- _EXERCISE_
Reproduce the passage of the forum thread on setting up an R58 espresso machine word for word, from "Hi everyone. Hope" up to and including "place to start???".

- _QUOTED PASSAGE_
↓↓↓

# R58 set up out of the box



## virgilns

Hi everyone. Hope this is the right place to ask these questions 

I've just taken the plunge on an R58 and Eureka Mignon grinder, coffee beans from Rogue (Taylor ST Baristas) and getting some good and some very bad coffee 

I've got a few newbie questions and apologise if these have been asked before..been reading through here but not seen specific answers yet...

1) I've not played with the PID yet, so machine is straight out of the box...is this a good thing or BAD thing? main boiler seems to be set to 105' which seemed high to me, but if its factory set this should be a good place to start???

2) i seem to have a very fine tolerance (1/2 an indicated increment) on the mignon to go from too fine a grind and get hardly any water through the coffee or too loose and get water pouring through... literally a 10th of a turn seems to affect the grind a lot...is this usual or an i doing somethign wrong. I'm filling the filter pretty much to the top when levelled out so hopefully have the right amount of coffee in there.

3) the tamp...Im trying to be even with it on every tamp but i guess this comes with practice. How much difference does it really make? enough to just affect the flavour slightly or enough to prevent the flow of water vs having it pour through as in the question above??

will get on to steaming milk another time...i think i need to get a good consistent espresso base right first. Last week had some lovely espresso shots. Smooth, silky and good crema. today, bitter and not nice at all...

HELP!


----------



## Mrboots2u

Hi..

1. try some fresher coffee

2. are you weighing in and out ( dose and espresso ) - this will help you with consistency

http://coffeeforums.co.uk/showthread.php?22879-Beginners-Reading-Weighing-Espresso-Brew-Ratios

3. Don't touch the Pid for now , get dialled in the ...

↑↑↑

- _INFORMATION PROVIDED_
↓↓↓

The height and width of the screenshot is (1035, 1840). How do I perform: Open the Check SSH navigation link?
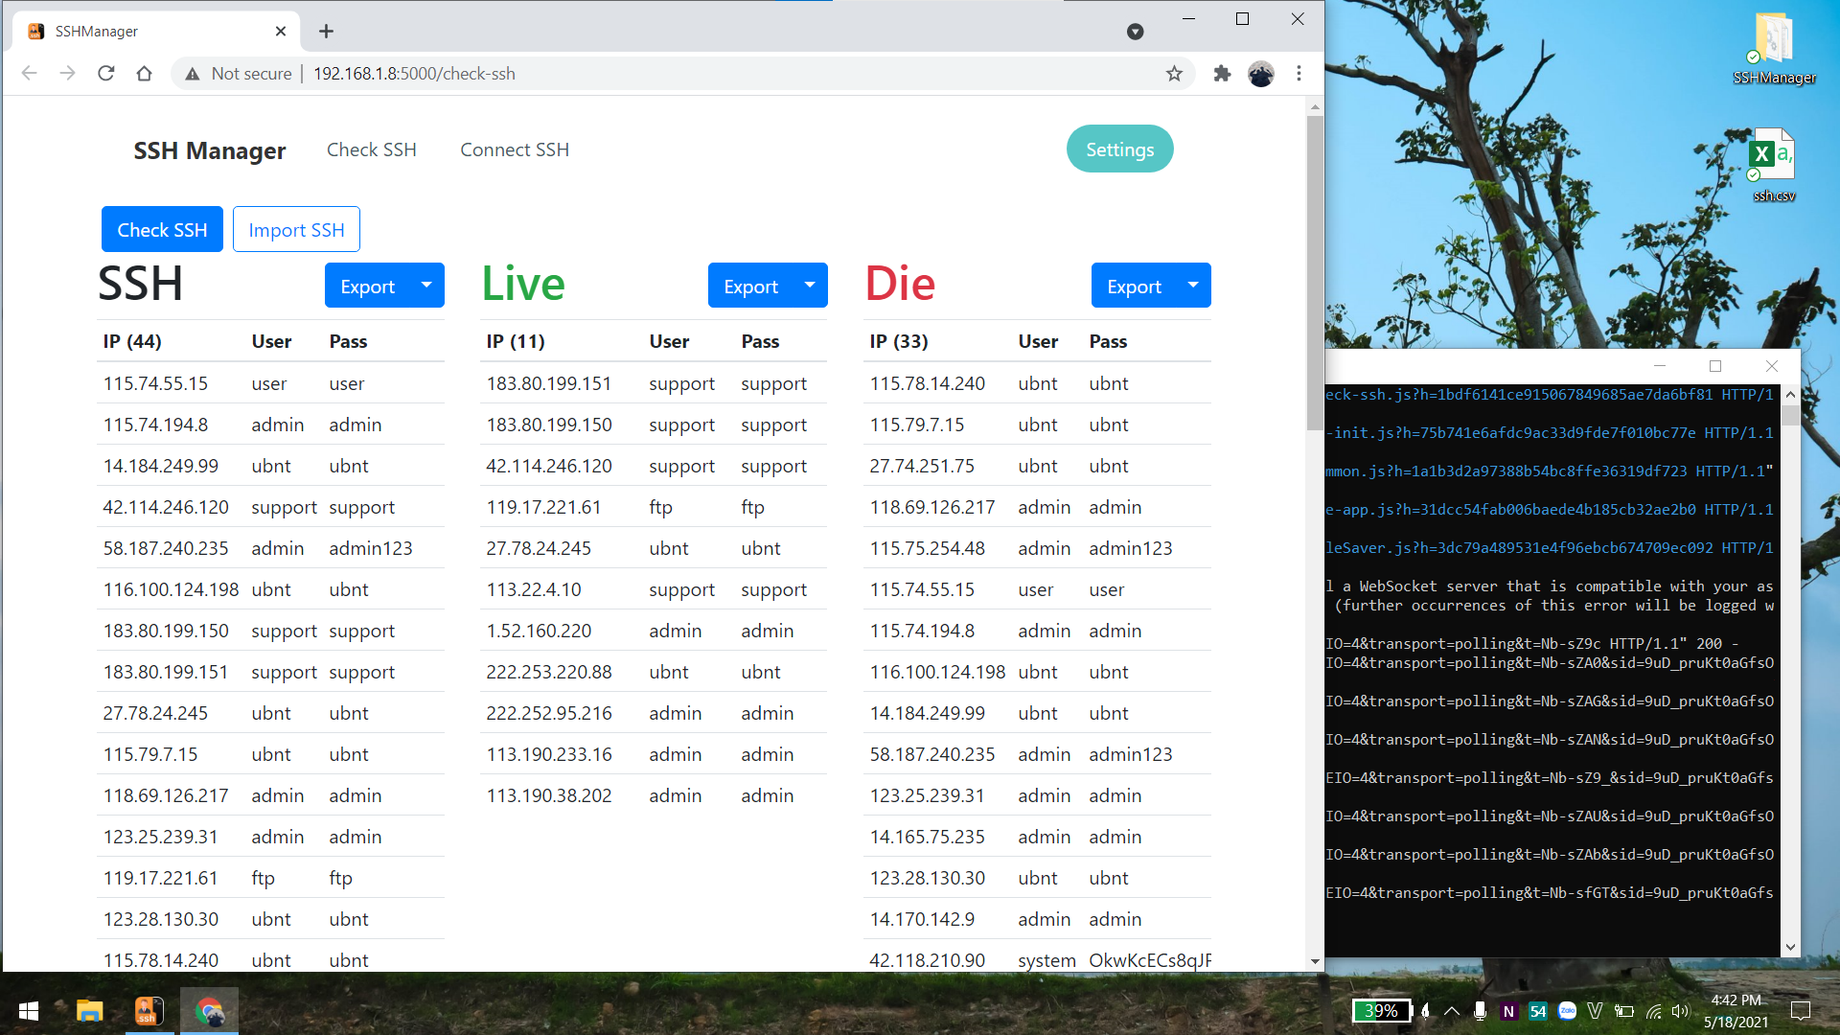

↑↑↑

- _THE RESULT_
Hi everyone. Hope this is the right place to ask these questions 

I've just taken the plunge on an R58 and Eureka Mignon grinder, coffee beans from Rogue (Taylor ST Baristas) and getting some good and some very bad coffee 

I've got a few newbie questions and apologise if these have been asked before..been reading through here but not seen specific answers yet...

1) I've not played with the PID yet, so machine is straight out of the box...is this a good thing or BAD thing? main boiler seems to be set to 105' which seemed high to me, but if its factory set this should be a good place to start???